Here is a comparison to Sameer's answer
library(rollRegres)
require(xts)
data <- matrix(sample(1:10000, 1500000, replace=T), 1500, 1000, byrow = TRUE) # Random data
data <- xts(data, order.by = as.Date(1:1500, origin = "2000-01-01"))
NR <- nrow(data) # number of observations
NC <- ncol(data) # number of factors
obs <- 30 # required number of observations for rolling regression analysis
loop.begin.time <- Sys.time()
X <- cbind(1, drop(data[, 1]))
out <- lapply(2:NC, function(j){
fit <- roll_regres.fit(
y = data[, j], x = X, width = obs, do_compute = c("sigmas"))
# are you sure you want the residual of the first and not the last
# observation in each window?
idx <- 1:(nrow(data) - obs + 1L)
idx_tail <- idx + obs - 1L
resids <- c(rep(NA_real_, obs - 1L),
data[idx, j] - rowSums(fit$coefs[idx_tail, ] * X[idx, ]))

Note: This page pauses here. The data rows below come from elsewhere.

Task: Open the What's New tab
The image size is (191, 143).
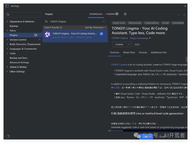Action: (129, 53)
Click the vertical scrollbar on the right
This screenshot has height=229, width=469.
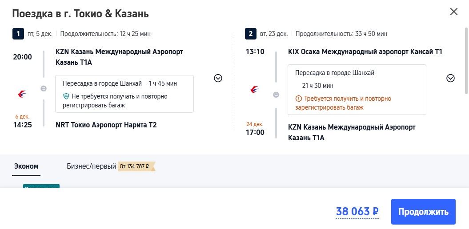coord(466,61)
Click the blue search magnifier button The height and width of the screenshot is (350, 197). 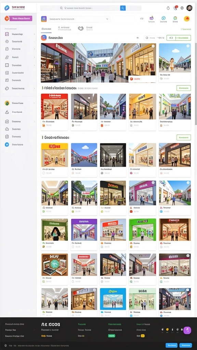[x=123, y=8]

# the package uses the unbaised estimator so we have to time by this factor
# to get the same
sds <- fit$sigmas * sqrt((obs - 2L) / (obs - 1L))
unclass(cbind(coef = fit$coefs[, 2L], res = drop(round(resids / sds, 4))))
})
loop.end.time <- Sys.time()
print(loop.end.time - loop.begin.time)
#R Time difference of 0.9019711 secs
The time includes the time used to compute the standardized residuals.